* Task prompt *
Of all the lines below, output only those starting at the one with "Where should I click to: Enable" and ending at the one with "Task: Click the repost count 64", both ends included, exactly as written.

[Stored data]
Segment Open
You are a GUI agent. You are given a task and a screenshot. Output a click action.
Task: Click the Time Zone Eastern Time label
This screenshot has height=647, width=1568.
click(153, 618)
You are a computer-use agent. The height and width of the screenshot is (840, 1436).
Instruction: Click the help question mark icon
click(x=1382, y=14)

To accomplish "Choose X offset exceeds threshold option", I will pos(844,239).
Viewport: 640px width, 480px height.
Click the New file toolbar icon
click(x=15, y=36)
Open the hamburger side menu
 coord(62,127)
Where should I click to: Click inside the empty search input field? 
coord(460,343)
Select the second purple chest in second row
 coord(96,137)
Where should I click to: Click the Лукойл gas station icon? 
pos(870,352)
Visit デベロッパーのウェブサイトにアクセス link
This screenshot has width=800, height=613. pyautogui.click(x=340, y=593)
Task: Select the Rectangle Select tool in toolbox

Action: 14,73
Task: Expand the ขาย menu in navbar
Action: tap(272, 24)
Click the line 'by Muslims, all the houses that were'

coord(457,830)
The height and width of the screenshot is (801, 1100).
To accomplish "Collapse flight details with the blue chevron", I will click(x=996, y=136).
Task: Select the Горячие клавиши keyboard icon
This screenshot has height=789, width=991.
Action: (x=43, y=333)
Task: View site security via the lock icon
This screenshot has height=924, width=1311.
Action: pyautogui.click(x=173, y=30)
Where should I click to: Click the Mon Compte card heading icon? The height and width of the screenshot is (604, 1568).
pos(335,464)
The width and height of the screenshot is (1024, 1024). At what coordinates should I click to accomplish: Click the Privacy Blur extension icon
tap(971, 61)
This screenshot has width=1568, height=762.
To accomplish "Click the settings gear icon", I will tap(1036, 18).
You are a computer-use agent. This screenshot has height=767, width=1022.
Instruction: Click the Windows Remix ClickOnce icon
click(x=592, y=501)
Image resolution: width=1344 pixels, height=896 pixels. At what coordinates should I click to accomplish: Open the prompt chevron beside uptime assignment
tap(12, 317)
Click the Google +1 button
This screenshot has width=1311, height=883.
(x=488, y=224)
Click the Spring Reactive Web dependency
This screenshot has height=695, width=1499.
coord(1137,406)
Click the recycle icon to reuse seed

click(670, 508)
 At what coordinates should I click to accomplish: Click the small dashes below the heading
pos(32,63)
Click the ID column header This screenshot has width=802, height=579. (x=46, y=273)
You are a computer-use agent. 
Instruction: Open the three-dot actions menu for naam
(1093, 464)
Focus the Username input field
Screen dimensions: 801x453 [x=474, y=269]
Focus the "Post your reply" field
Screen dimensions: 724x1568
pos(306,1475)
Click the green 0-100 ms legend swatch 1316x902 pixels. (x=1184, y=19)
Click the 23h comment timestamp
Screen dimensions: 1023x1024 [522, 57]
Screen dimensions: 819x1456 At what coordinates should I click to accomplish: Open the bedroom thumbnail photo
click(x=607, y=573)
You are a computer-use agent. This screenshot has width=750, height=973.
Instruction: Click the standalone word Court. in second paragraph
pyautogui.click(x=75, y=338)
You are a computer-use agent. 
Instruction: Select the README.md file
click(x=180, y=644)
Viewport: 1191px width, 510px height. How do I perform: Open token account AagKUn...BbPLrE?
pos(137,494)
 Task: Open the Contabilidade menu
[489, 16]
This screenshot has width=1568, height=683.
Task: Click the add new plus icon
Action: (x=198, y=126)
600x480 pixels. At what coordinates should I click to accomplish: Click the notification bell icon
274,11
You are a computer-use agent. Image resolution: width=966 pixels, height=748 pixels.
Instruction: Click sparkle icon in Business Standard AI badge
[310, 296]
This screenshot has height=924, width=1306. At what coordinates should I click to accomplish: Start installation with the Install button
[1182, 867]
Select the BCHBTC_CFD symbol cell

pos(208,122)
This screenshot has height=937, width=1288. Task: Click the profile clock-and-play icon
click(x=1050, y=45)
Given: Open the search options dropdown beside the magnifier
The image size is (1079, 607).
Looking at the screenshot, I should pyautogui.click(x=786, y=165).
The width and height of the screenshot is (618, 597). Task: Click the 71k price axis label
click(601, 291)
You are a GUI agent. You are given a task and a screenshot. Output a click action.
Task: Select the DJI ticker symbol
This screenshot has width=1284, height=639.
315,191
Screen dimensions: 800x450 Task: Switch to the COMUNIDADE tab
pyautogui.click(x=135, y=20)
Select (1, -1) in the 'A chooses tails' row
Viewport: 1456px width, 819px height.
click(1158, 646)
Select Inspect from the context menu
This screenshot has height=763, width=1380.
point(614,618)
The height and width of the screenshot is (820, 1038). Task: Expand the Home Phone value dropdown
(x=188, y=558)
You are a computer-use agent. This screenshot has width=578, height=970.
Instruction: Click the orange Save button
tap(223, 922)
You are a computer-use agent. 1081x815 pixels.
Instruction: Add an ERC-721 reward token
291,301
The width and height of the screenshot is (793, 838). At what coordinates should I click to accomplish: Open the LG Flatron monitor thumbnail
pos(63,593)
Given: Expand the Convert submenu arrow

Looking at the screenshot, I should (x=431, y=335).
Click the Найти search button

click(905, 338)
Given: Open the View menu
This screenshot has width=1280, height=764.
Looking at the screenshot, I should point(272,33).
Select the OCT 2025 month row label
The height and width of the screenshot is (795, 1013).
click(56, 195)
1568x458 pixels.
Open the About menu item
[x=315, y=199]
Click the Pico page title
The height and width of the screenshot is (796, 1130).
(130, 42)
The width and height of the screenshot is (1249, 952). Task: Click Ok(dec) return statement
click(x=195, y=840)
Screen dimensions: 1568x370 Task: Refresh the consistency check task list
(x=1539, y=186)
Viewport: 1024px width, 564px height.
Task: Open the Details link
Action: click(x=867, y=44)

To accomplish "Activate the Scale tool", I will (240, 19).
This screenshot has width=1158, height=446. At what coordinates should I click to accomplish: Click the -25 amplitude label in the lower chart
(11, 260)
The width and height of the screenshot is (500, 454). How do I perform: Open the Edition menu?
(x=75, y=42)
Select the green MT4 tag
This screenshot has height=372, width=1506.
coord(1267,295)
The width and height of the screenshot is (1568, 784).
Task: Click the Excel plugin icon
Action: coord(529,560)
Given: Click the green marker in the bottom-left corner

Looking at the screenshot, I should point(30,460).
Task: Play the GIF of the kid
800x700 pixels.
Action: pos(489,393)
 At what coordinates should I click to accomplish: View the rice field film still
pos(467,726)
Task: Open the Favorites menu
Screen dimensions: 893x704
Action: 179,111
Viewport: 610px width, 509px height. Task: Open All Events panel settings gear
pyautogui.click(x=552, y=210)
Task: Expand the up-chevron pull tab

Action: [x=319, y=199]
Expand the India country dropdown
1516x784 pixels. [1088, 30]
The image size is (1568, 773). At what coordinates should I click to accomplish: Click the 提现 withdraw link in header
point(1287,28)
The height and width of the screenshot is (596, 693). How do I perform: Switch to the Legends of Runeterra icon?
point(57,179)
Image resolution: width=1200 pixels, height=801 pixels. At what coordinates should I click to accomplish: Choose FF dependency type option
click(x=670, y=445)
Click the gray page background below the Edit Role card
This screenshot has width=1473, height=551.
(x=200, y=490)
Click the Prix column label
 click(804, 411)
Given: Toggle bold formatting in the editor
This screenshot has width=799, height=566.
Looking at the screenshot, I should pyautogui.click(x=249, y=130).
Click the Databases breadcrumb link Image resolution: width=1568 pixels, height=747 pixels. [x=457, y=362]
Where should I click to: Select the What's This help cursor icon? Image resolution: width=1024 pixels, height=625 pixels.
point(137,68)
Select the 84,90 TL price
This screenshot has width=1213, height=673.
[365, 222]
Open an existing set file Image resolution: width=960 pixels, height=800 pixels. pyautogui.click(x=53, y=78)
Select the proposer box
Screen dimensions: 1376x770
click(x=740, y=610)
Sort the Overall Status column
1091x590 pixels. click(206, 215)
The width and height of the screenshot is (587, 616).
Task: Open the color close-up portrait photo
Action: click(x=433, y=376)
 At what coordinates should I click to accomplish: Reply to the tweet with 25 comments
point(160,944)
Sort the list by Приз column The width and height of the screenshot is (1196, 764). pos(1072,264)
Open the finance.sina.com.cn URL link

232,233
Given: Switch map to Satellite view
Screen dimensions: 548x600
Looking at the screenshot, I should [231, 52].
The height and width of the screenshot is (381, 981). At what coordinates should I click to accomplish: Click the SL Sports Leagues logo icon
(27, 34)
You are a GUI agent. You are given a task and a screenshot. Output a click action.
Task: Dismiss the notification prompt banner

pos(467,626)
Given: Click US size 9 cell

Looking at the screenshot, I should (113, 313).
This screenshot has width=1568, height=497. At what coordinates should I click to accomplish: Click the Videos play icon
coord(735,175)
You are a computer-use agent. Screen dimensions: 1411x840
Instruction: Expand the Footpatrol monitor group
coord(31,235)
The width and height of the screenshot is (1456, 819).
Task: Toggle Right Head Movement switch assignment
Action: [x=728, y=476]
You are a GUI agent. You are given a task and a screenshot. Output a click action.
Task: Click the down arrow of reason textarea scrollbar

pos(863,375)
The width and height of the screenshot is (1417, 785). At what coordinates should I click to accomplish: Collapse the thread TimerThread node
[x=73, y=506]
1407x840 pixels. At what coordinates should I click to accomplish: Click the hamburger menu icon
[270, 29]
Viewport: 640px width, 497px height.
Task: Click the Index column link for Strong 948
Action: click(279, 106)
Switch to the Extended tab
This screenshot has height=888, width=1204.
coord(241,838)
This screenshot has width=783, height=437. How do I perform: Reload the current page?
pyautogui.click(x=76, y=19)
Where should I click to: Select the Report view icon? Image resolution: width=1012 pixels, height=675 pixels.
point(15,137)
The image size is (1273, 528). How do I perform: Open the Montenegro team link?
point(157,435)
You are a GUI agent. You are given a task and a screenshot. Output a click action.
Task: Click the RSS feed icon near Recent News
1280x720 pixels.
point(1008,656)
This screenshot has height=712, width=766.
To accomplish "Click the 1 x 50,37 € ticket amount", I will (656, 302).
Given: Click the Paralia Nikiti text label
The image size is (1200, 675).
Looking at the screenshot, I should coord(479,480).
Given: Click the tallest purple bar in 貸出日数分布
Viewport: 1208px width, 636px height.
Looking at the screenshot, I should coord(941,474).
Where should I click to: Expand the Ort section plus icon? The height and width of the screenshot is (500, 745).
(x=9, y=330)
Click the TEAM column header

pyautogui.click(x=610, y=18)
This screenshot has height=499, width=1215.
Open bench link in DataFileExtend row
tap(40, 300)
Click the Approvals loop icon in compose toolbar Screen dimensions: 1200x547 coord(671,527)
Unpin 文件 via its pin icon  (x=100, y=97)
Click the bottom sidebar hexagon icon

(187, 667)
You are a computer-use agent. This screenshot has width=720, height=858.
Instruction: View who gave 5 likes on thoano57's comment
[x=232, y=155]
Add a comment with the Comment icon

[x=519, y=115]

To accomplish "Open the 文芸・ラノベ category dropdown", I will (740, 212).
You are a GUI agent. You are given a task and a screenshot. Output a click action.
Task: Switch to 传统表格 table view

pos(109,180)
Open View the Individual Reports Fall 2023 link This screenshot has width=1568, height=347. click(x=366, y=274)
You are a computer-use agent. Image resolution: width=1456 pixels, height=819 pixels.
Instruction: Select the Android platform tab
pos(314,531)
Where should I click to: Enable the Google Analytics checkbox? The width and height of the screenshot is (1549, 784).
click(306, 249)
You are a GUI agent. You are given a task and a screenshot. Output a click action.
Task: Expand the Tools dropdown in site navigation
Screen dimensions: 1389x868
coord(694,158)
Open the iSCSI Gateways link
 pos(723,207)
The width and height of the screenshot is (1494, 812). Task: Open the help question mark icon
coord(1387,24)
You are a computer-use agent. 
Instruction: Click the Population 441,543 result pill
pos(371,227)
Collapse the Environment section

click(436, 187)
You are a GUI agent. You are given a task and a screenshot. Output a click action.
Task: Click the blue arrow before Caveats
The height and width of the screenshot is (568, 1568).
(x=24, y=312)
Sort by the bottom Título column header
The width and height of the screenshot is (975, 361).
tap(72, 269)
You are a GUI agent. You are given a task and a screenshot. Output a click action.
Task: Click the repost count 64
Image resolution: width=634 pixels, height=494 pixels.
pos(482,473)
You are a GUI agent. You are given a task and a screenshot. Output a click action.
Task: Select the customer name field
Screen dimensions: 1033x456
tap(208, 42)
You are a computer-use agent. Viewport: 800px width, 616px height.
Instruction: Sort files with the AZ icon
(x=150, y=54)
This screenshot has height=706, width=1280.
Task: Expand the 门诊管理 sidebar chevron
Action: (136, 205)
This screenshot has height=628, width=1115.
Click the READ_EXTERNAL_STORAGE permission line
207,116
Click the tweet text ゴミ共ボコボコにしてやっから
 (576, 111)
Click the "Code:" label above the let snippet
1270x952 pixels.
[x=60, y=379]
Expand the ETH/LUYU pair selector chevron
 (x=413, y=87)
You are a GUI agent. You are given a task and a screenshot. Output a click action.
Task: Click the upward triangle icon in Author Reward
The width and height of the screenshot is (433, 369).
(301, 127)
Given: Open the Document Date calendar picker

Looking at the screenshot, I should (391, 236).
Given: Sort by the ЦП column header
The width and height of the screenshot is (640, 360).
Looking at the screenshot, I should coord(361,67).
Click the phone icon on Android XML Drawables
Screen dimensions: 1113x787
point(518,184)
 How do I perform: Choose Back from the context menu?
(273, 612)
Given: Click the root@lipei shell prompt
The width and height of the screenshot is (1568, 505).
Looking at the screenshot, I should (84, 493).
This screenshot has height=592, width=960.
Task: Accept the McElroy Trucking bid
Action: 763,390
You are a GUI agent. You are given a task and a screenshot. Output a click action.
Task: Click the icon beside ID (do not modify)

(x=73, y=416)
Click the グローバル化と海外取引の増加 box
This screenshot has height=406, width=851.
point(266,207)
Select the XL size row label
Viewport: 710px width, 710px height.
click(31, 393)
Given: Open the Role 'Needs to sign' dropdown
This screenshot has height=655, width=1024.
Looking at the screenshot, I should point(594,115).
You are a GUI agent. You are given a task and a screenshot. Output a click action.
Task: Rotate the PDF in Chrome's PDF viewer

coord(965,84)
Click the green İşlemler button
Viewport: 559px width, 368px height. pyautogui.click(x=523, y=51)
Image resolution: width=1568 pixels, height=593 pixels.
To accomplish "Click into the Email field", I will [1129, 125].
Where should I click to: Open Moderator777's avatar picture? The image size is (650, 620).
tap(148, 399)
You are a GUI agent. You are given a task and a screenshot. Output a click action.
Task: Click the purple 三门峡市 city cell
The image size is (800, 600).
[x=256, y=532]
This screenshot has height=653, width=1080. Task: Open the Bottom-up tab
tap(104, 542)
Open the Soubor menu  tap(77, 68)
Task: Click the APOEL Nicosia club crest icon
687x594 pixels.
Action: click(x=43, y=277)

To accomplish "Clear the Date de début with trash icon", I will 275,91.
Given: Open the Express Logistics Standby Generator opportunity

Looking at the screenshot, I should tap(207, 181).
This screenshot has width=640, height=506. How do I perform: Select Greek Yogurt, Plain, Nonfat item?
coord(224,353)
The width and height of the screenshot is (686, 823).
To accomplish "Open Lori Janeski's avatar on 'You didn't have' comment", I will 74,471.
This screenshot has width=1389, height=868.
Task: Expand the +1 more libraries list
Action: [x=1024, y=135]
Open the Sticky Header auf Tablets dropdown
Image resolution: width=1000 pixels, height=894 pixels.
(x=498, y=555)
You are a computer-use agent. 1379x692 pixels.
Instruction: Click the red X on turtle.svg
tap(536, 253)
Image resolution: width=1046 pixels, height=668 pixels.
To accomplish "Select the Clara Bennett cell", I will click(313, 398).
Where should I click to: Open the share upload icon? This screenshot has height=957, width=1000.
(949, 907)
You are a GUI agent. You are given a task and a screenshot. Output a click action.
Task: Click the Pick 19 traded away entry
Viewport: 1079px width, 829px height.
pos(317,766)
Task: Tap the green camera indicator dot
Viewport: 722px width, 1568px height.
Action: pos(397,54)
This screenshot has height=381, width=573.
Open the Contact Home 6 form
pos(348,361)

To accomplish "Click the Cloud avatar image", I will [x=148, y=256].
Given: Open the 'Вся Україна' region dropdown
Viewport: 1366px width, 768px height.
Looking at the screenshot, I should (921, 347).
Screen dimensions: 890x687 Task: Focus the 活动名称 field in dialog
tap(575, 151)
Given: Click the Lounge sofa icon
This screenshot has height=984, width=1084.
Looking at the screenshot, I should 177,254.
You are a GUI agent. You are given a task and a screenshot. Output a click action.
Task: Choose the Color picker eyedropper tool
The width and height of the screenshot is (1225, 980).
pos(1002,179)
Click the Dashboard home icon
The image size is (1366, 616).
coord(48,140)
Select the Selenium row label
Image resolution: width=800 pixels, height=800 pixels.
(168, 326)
Segment Closed
* Response *
Where should I click to: Enable the Google Analytics checkbox? The width and height of the screenshot is (1549, 784).
click(306, 249)
You are a GUI agent. You are given a task and a screenshot. Output a click action.
Task: Expand the Tools dropdown in site navigation
Screen dimensions: 1389x868
coord(694,158)
Open the iSCSI Gateways link
 pos(723,207)
The width and height of the screenshot is (1494, 812). Task: Open the help question mark icon
coord(1387,24)
You are a computer-use agent. 
Instruction: Click the Population 441,543 result pill
pos(371,227)
Collapse the Environment section

click(436, 187)
You are a GUI agent. You are given a task and a screenshot. Output a click action.
Task: Click the blue arrow before Caveats
The height and width of the screenshot is (568, 1568).
(x=24, y=312)
Sort by the bottom Título column header
The width and height of the screenshot is (975, 361).
tap(72, 269)
You are a GUI agent. You are given a task and a screenshot. Output a click action.
Task: Click the repost count 64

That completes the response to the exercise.